#### Brief:
The stretch wanted below opens at the line containing "A Ret 0.05% Gel | Tretinoin 0.05% (840, 2058)" and closes at the line containing "[tab] (716, 724)". Please return it exactly, with no other lines.

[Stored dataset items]
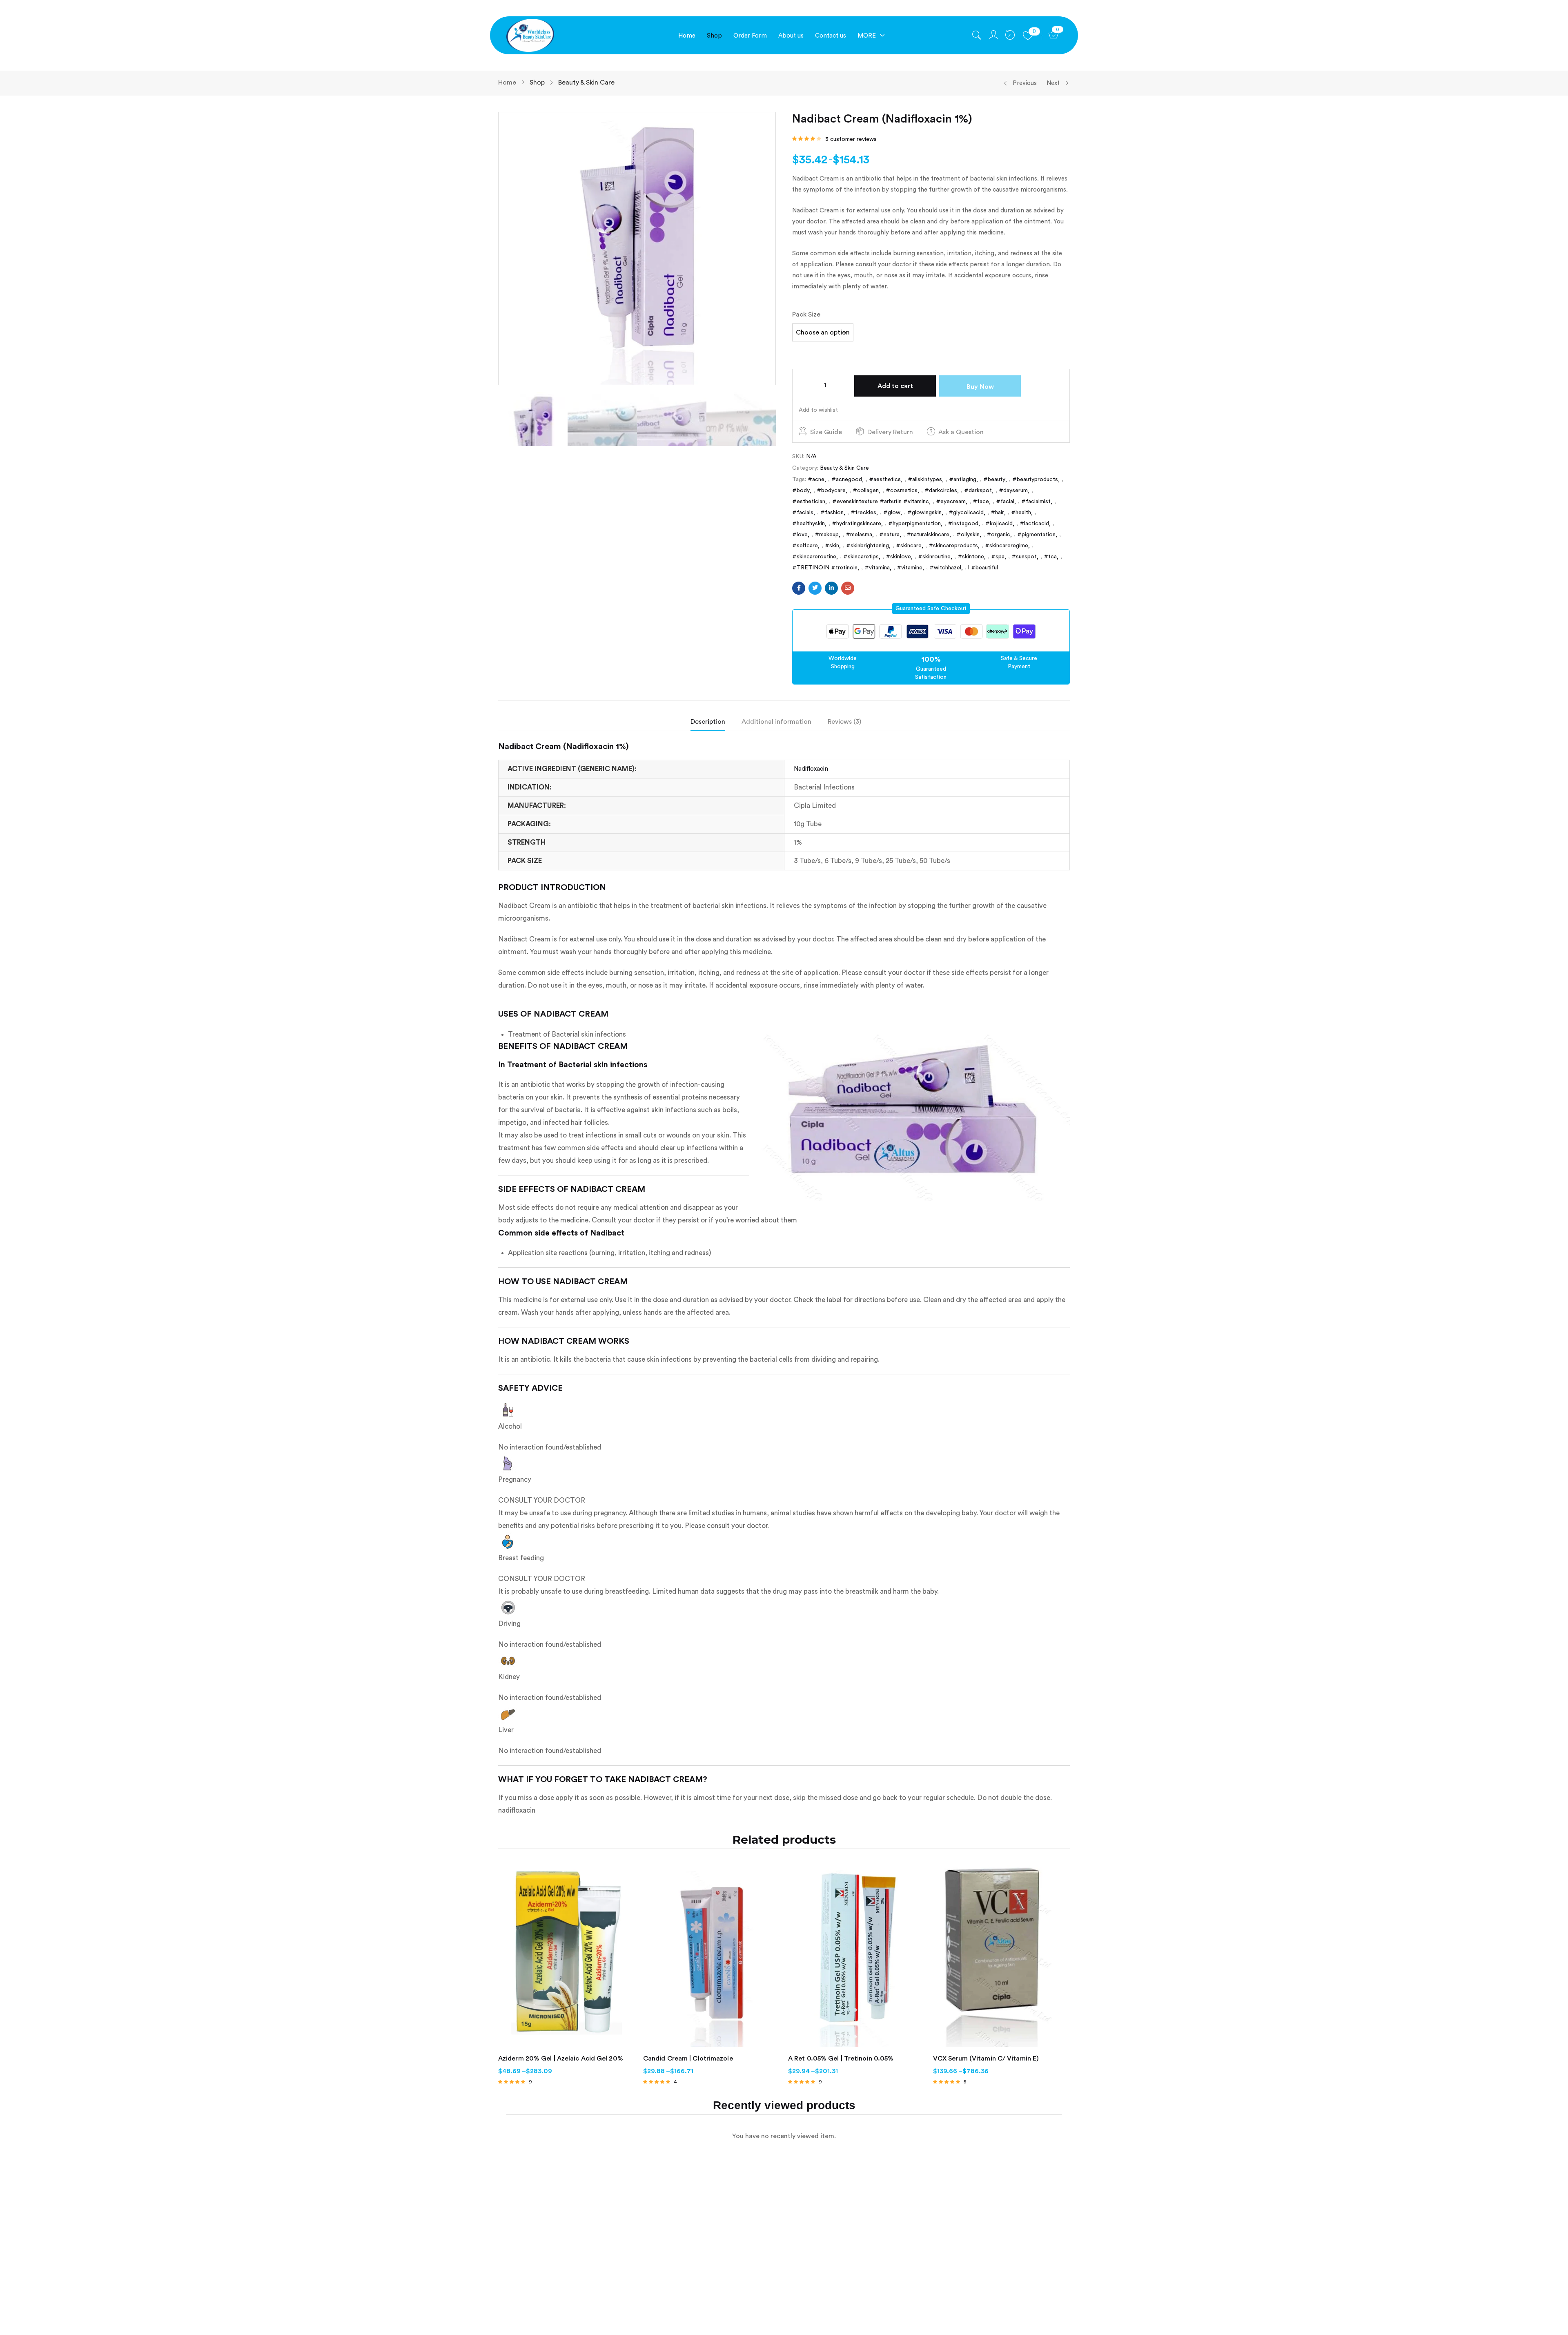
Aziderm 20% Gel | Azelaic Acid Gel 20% (560, 2058)
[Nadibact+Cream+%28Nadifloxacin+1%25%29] (815, 588)
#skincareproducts (953, 546)
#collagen (866, 490)
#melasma (859, 534)
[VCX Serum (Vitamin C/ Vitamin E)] (1001, 1956)
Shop (537, 82)
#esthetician (808, 501)
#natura (889, 534)
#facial (1005, 501)
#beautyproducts (1035, 479)
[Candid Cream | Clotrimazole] (711, 1956)
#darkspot (978, 490)
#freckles (863, 512)
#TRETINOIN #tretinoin (825, 568)
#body (801, 490)
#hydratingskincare (856, 523)
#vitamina (877, 568)
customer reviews (851, 139)
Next (1053, 83)
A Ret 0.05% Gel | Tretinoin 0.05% (840, 2058)
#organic (998, 534)
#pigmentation (1036, 534)
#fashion (832, 512)
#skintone (971, 557)
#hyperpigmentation (914, 523)
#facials (802, 512)
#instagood (963, 523)
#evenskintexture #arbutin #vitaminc (880, 501)
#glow (891, 512)
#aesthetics (885, 479)
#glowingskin (924, 512)
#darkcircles (940, 490)
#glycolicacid (966, 512)
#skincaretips (861, 557)
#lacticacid (1034, 523)
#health (1021, 512)
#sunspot (1024, 557)
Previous (1025, 83)
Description (707, 721)
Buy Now (980, 387)
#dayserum (1013, 490)
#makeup (827, 534)
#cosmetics (902, 490)
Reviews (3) (844, 721)
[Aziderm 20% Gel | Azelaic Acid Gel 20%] (566, 1956)
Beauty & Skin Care (586, 82)
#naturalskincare (927, 534)
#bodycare (831, 490)
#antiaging (962, 479)
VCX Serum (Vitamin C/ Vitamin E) (986, 2058)
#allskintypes (925, 479)
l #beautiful (983, 568)
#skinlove (898, 557)
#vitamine (909, 568)
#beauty (994, 479)
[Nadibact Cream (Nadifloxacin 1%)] (798, 588)
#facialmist (1036, 501)
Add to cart (895, 386)
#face (981, 501)
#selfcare (805, 546)
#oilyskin (968, 534)
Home (507, 82)
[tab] (716, 724)
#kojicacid (999, 523)
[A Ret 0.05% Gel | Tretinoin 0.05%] (856, 1956)
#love (800, 534)
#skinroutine (934, 557)
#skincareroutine (814, 557)
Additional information (776, 721)
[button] (931, 608)
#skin (832, 546)
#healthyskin (808, 523)
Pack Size (806, 314)
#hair (997, 512)
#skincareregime (1006, 546)
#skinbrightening (867, 546)
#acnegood (846, 479)
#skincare (909, 546)
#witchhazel (945, 568)
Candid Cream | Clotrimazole (688, 2058)
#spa (997, 557)
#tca (1050, 557)
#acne (816, 479)
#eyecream (951, 501)
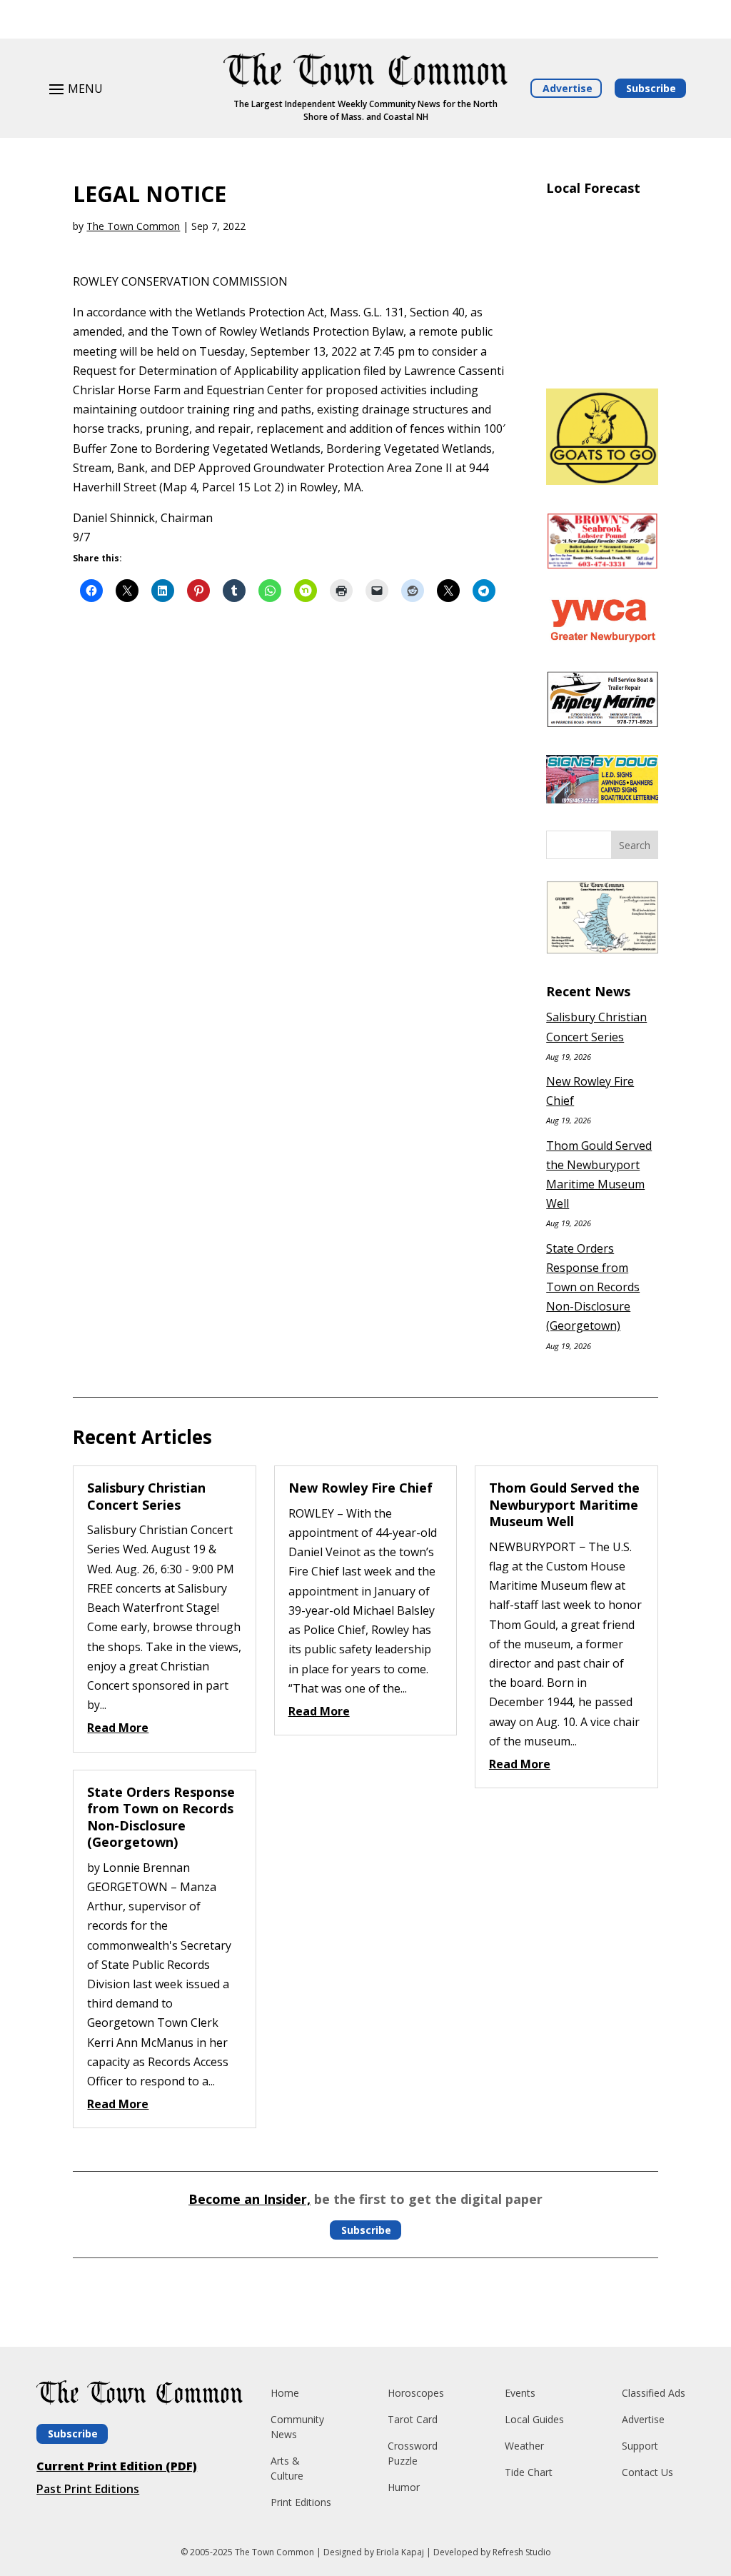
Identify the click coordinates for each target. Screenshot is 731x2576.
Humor (404, 2487)
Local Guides (534, 2419)
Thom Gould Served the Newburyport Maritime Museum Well (564, 1504)
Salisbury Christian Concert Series (146, 1496)
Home (285, 2393)
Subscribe (651, 88)
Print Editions (301, 2502)
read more (117, 1727)
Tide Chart (529, 2472)
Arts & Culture (287, 2468)
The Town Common (133, 226)
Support (640, 2445)
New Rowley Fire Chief (360, 1487)
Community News (297, 2426)
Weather (524, 2445)
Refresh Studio (522, 2552)
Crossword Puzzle (413, 2453)
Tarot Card (413, 2419)
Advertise (568, 88)
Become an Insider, (249, 2198)
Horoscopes (416, 2393)
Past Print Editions (87, 2489)
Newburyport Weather (601, 360)
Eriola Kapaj (400, 2552)
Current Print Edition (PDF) (116, 2466)
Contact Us (647, 2472)
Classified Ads (653, 2393)
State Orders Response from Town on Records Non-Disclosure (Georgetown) (593, 1287)
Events (520, 2393)
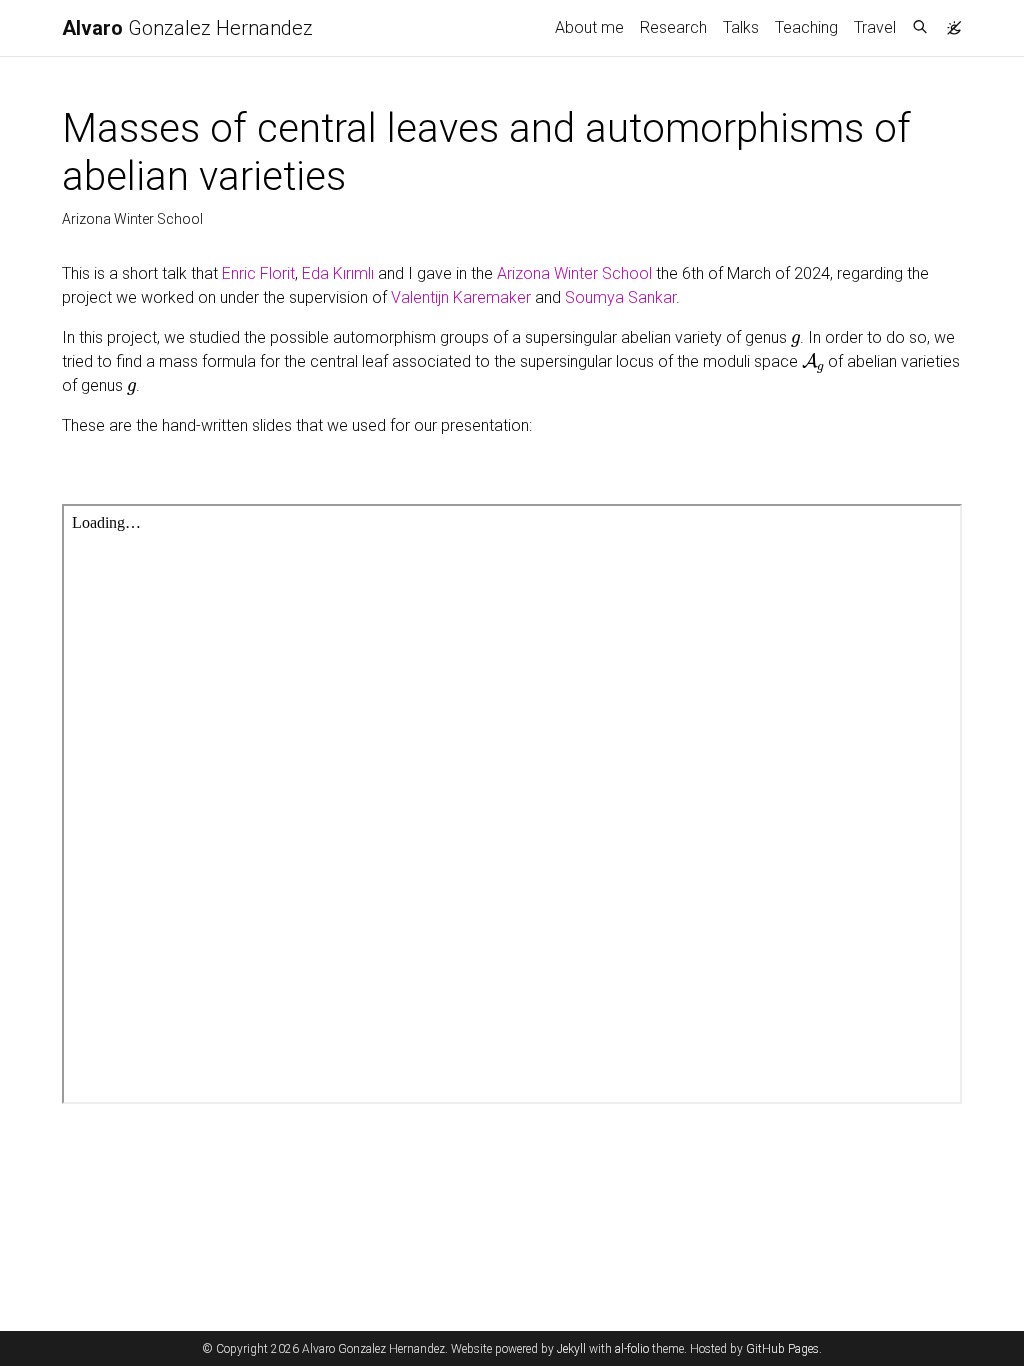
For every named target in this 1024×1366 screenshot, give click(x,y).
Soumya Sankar (620, 297)
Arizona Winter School (574, 273)
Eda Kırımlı (338, 273)
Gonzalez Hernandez (187, 28)
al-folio (632, 1349)
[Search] (920, 28)
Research (673, 27)
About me (589, 27)
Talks (741, 27)
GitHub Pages (782, 1349)
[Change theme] (949, 22)
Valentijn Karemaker (461, 297)
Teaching (806, 27)
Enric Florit (258, 273)
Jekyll (571, 1349)
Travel (875, 27)
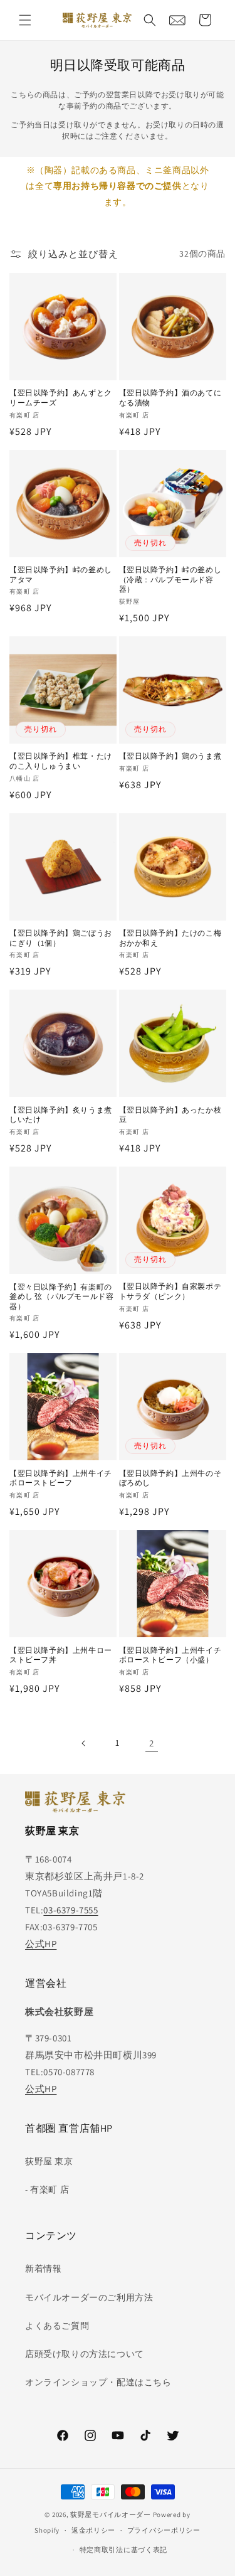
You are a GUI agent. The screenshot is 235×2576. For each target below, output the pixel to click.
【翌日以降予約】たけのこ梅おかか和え (170, 938)
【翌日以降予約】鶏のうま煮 (170, 756)
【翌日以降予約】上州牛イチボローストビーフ (60, 1478)
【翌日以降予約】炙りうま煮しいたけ (60, 1115)
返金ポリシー (93, 2530)
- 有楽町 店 (47, 2189)
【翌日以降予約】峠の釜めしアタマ (60, 574)
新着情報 (43, 2268)
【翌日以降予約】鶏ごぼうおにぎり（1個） (60, 938)
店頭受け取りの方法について (84, 2354)
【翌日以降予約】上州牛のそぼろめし (170, 1478)
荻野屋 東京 (49, 2161)
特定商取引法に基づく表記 (123, 2549)
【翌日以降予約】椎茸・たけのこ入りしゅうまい (60, 761)
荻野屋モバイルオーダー (110, 2514)
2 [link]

#### Exercise response:
A Ret 0.05% Gel | Tretinoin 0.05% (840, 2058)
#organic (998, 534)
#pigmentation (1036, 534)
#fashion (832, 512)
#skintone (971, 557)
#hyperpigmentation (914, 523)
#facials (802, 512)
#instagood (963, 523)
#evenskintexture #arbutin #vitaminc (880, 501)
#glow (891, 512)
#aesthetics (885, 479)
#glowingskin (924, 512)
#darkcircles (940, 490)
#glycolicacid (966, 512)
#skincaretips (861, 557)
#lacticacid (1034, 523)
#health (1021, 512)
#sunspot (1024, 557)
Previous (1025, 83)
Description (707, 721)
Buy Now (980, 387)
#dayserum (1013, 490)
#makeup (827, 534)
#cosmetics (902, 490)
Reviews (3) (844, 721)
[Aziderm 20% Gel | Azelaic Acid Gel 20%] (566, 1956)
Beauty & Skin Care (586, 82)
#naturalskincare (927, 534)
#bodycare (831, 490)
#antiaging (962, 479)
VCX Serum (Vitamin C/ Vitamin E) (986, 2058)
#allskintypes (925, 479)
l #beautiful (983, 568)
#skinlove (898, 557)
#vitamine (909, 568)
#beauty (994, 479)
[Nadibact Cream (Nadifloxacin 1%)] (798, 588)
#facialmist (1036, 501)
Add to cart (895, 386)
#face (981, 501)
#selfcare (805, 546)
#oilyskin (968, 534)
Home (507, 82)
[tab] (716, 724)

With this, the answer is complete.